State-owned Cosco will pay shareholders of Orient Overseas International Ltd, Hong Kong's No 1 box mover, HK$78.67 (S$13.97) a share in cash, a 31 per cent premium over the stock's last closing price, according to exchange filings on Sunday. The Tung family, which founded Orient Overseas Container Line in 1969, has accepted the offer, which still needs regulatory approvals and consent from Cosco's investors.
The combined entity would surpass France's CMA CGM SA and move closer to AP Moller-Maersk A/S and Mediterranean Shipping Co by capacity. Container lines from Denmark to Japan have pursued acquisitions as too many ships and companies chasing the same trade has led to a collapse in freight rates and burgeoning losses, reasons that pushed Hanjin Shipping Co of Korea into bankruptcy last year.
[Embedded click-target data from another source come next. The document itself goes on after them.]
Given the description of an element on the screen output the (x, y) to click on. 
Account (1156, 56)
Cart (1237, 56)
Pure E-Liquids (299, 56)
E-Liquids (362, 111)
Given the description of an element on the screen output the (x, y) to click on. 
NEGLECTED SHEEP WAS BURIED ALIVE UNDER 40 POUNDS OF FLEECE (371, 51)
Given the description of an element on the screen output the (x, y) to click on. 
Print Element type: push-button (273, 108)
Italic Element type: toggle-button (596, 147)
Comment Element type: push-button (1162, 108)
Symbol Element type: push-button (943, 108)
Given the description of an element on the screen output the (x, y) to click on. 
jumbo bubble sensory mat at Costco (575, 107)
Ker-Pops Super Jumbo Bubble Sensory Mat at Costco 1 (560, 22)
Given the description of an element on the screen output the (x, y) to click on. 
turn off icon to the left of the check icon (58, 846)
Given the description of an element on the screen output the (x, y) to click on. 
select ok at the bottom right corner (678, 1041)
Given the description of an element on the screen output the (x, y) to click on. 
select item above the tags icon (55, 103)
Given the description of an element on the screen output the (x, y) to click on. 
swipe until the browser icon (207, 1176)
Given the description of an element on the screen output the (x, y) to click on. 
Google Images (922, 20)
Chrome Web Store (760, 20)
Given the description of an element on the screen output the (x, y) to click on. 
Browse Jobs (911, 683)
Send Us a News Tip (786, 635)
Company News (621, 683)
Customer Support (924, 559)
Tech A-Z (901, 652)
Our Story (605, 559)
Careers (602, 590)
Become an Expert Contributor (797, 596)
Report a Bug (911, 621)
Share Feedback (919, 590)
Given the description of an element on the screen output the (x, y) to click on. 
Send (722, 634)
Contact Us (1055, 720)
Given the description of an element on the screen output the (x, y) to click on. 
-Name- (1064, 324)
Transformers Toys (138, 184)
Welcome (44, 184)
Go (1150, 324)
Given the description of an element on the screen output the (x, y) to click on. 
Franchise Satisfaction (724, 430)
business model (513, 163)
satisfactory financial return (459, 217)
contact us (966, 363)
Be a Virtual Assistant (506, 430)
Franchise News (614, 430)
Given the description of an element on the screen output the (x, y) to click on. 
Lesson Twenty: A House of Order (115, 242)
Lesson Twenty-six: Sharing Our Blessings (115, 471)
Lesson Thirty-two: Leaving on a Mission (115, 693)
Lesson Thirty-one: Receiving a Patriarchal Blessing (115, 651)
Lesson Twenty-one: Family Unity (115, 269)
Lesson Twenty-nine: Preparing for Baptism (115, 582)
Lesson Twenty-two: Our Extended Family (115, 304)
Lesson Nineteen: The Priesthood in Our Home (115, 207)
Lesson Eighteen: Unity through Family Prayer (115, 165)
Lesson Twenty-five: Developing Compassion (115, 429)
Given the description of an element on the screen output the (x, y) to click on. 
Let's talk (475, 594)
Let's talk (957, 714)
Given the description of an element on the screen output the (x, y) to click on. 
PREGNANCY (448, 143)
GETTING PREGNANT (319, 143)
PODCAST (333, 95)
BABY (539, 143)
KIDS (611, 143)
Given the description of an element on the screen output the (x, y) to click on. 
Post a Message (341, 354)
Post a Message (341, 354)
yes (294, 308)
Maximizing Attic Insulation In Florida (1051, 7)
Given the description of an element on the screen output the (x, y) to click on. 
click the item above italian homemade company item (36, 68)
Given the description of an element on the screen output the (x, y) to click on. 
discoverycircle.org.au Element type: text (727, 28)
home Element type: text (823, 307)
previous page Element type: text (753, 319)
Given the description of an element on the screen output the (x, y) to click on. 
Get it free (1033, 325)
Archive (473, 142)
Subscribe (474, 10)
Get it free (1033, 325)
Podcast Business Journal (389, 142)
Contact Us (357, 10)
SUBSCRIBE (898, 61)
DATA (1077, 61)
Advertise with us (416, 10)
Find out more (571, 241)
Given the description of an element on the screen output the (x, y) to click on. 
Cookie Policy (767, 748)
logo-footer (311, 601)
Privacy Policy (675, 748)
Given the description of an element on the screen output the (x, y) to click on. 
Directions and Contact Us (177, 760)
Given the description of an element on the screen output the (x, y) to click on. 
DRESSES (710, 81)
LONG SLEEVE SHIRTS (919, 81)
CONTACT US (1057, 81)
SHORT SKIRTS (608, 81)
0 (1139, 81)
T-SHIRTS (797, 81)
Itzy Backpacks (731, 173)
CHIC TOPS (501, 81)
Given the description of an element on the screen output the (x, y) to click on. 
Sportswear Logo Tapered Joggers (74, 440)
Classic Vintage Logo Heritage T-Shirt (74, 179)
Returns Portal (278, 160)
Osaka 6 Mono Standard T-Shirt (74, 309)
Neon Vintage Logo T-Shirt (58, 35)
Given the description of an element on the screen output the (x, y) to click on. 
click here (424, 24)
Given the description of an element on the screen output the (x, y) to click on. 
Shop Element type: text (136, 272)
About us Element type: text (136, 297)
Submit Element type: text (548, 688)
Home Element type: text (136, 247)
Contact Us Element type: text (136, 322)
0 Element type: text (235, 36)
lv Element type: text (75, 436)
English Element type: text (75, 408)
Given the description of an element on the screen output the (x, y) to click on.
"This looks like a happy ending for both parties," said Han Ning, China director for Drewry Shipping Consultants Ltd. "Cosco can benefit from OOCL's strong presence on routes from the Far East to Australia and to the US. The company's operational efficiency has long been admired by outsiders as well." The enlarged company will operate more than 400 vessels with capacity exceeding 2.9 million twenty-foot equivalent units, including order book. Cosco currently has a market share of 8.4 per cent while Orient Overseas has 3.2 per cent, according to Alphaliner. Their combined 11.6 per cent share would make the merged entity the third-biggest container-shipping company, overtaking CMA CGM with 11.2 per cent, according to the shipping data provider.
UBS Group AG advised the buyers, while JPMorgan Chase & Co worked with Orient Overseas.
Mr Tung's family controls Orient Overseas International with about 69 per cent holding. Shares of the company have rallied almost 90 per cent this year in Hong Kong, compared with a 15 per cent gain in the benchmark Hang Seng Index.
If the offer is accepted by the rest of the shareholders, Cosco and its unit will have to pay a total of about HK$49.2 billion to close the transaction, they said.